The Right Approach
Society expects a lot from us. A bizarre and seemingly counter-intuitive expectation is to be negative. If you’re discussing work, the weekend, or even the weather, your safest bet for an engaging conversation is usually to take a negative angle. It’s amazing the lengths that people will go to complain. Since society expects this negativity, it’s really easy for us to provide. I could complain for a solid 30 minutes about how annoying it is to use type-to-search on the TV remote. I’m really expected to take 10 minutes to enter my email and password to log in to Netflix on my TV? Outrageous.
Today is my first day back to work after a week of fall break. Whether you had a week’s vacation or not, you are probably also feeling some sort of negativity to going back to work. It’s incredible how we can be passionate about our work and at the same time dread returning to it. I think it’s an aspect of being human that we can’t avoid: the desire for the maximum amount of comfort at all times. And even though work or other commitments can be rewarding and fulfilling, they’re not always comfortable, meaning we’re not always excited about them. And we don’t always have to be excited, but we do have to be committed.
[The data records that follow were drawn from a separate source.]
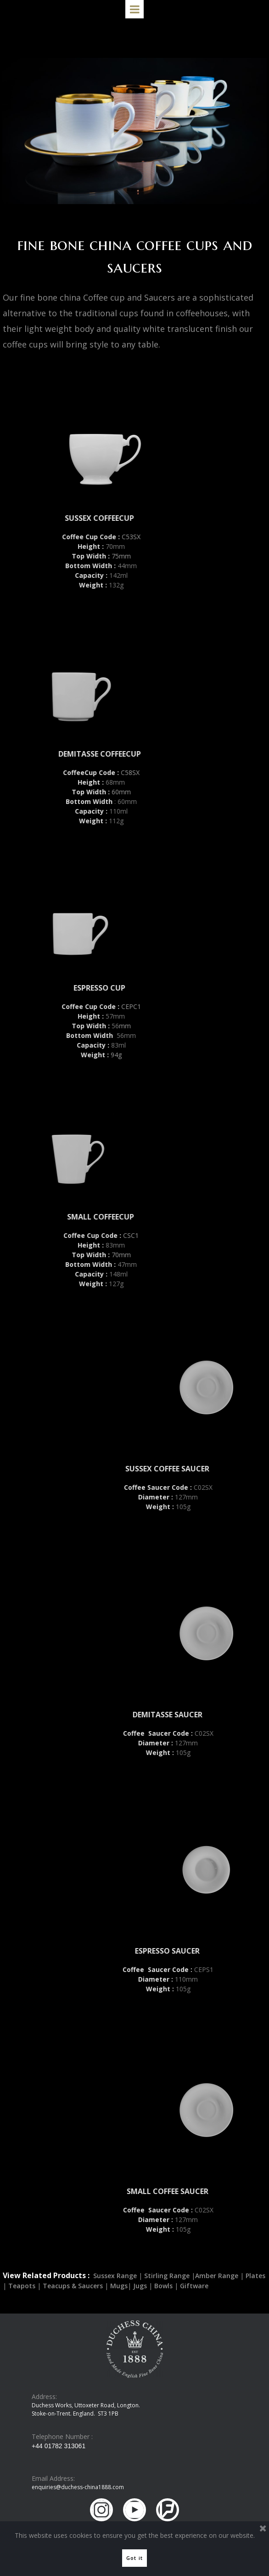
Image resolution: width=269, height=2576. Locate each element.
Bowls (163, 2285)
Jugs (140, 2285)
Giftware (194, 2285)
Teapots (21, 2285)
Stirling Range (167, 2275)
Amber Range (217, 2275)
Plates (255, 2275)
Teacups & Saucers (73, 2285)
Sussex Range (115, 2275)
I am committed to going into work tomorrow energetic and free of complaints. Especially in my field, it’s easy to influence the atmosphere of a room. The mood that I radiate affects at least 20 other people at any given moment. That’s a lot of responsibility. Whether you encounter hundreds of faces throughout the day, or whether your sit at a computer for eight hours, your attitude always has influence over at least one person: you. And although you may not always feel excited or happy to be there, you can at least be committed to being there, and to working your hardest while you’re there. And that, friends, will make all the difference.